Design for intervention, not autopilot
The system should invite expert involvement at the moments that matter most, not minimise it.
These principles shaped not just this project but how other teams at Litera approached AI work. They became reference points in later AI discussions even as this project evolved.
Key Contributions
My main contribution was helping the team make better decisions, not just creating deliverables.
- Defined the three-stage workflow structure that kept humans in control at every phase
- Designed the grid and panel architecture that replaced nested modals with a single-plane, focused review experience
- Added the prompt visibility toggle, making the AI's reasoning auditable rather than opaque
- Established thresholds that signalled when expert intervention was required
- Helped leadership identify where automation increased risk instead of reducing effort
- Reframed AI assistance as decision support, not decision authority
What Changed Because of This Work
The way the team talked about the work changed.
Before
"How do we surface answers faster?"
After
"When is it safe to surface anything at all?"
Before
"Can the AI handle this?"
After
"What does the user need to decide responsibly?"
Before
"How do we build this?"
After
"Should this exist at all, and if so, under what conditions?"
- Product decisions focused more on risk and building trust
- Engineering got clearer guidelines for when AI should step in
- Leaders felt more confident changing or pausing work that carried too much risk
- The principles developed here became reference points for related AI efforts across the company
Reflection
Not all impact is visible in the final UI.
The most valuable thing I did on this project was uncover the risk nobody had named yet.

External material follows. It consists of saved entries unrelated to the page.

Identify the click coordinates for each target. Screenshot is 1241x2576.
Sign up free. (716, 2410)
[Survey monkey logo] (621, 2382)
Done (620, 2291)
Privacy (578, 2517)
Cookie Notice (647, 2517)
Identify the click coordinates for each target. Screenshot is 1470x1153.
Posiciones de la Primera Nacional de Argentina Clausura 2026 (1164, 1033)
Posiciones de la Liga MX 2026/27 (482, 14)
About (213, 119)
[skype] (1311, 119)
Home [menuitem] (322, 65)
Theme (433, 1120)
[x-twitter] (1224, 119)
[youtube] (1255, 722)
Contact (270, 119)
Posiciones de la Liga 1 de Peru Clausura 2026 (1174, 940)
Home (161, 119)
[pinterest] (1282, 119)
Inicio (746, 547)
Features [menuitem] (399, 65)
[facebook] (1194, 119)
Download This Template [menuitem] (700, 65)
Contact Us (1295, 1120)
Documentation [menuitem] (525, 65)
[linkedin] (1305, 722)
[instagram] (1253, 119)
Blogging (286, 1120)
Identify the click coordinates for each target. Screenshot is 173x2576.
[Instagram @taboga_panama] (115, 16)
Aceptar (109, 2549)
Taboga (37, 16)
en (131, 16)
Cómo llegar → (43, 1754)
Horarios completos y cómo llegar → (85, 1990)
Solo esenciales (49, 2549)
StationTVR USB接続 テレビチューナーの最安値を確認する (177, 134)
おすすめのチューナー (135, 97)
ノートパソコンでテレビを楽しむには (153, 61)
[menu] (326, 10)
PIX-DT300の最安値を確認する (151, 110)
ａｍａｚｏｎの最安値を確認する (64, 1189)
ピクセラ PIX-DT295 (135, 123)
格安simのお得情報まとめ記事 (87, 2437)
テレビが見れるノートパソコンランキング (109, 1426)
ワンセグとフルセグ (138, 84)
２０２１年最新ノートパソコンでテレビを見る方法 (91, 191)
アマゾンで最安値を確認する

A workflow that requires training to use isn't ready to ship. A product only months old, in a competitive market, can't afford to ship something that needs hand-holding. Making that visible, early, clearly, and in terms the team could act on, is what moved the work forward.
The grid and panel architecture came from the same instinct. Nested modals stack complexity and hide context. A single-plane layout with a focused panel does the teaching that a trainer would otherwise have to do. That's the difference between a feature that needs explaining and one that explains itself.
I also learned something about timing. In complex AI projects, rushing to build something visible can create more problems than it solves. The work that mattered most here happened before any UI existed: naming the tensions, establishing the principles, getting the team to agree on what responsible progress looked like.
Several of those principles carried forward into other AI work at Litera. That clarity still matters as the product evolves.
You can be the premium product or the fast one. Striving for both is how you end up with neither.